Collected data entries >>
====
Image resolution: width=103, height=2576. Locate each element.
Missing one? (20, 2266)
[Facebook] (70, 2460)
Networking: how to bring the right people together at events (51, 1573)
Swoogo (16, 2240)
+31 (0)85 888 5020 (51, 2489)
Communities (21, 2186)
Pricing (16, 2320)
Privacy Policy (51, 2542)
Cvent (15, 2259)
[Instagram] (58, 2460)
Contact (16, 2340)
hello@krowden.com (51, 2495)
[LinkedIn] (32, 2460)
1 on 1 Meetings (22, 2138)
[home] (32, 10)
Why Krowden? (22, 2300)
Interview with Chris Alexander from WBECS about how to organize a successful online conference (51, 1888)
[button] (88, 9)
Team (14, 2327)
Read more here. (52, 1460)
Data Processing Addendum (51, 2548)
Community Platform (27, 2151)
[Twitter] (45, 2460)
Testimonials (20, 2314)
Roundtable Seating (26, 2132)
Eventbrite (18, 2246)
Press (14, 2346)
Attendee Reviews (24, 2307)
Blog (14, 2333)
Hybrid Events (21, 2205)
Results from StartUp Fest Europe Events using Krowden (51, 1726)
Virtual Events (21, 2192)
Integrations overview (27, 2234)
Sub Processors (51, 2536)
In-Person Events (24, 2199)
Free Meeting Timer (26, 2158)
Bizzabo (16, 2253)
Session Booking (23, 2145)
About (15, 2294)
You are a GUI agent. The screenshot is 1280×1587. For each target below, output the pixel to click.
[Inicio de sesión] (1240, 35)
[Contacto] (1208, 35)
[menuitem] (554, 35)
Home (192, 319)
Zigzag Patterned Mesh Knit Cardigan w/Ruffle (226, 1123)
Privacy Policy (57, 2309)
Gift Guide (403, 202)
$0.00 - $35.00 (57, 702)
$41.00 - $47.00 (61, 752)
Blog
====
Copy out only the lines running from the beginning of the data to the line with "Attendee Reviews (24, 2307)", both ends included.

Image resolution: width=103, height=2576. Locate each element.
Missing one? (20, 2266)
[Facebook] (70, 2460)
Networking: how to bring the right people together at events (51, 1573)
Swoogo (16, 2240)
+31 (0)85 888 5020 (51, 2489)
Communities (21, 2186)
Pricing (16, 2320)
Privacy Policy (51, 2542)
Cvent (15, 2259)
[Instagram] (58, 2460)
Contact (16, 2340)
hello@krowden.com (51, 2495)
[LinkedIn] (32, 2460)
1 on 1 Meetings (22, 2138)
[home] (32, 10)
Why Krowden? (22, 2300)
Interview with Chris Alexander from WBECS about how to organize a successful online conference (51, 1888)
[button] (88, 9)
Team (14, 2327)
Read more here. (52, 1460)
Data Processing Addendum (51, 2548)
Community Platform (27, 2151)
[Twitter] (45, 2460)
Testimonials (20, 2314)
Roundtable Seating (26, 2132)
Eventbrite (18, 2246)
Press (14, 2346)
Attendee Reviews (24, 2307)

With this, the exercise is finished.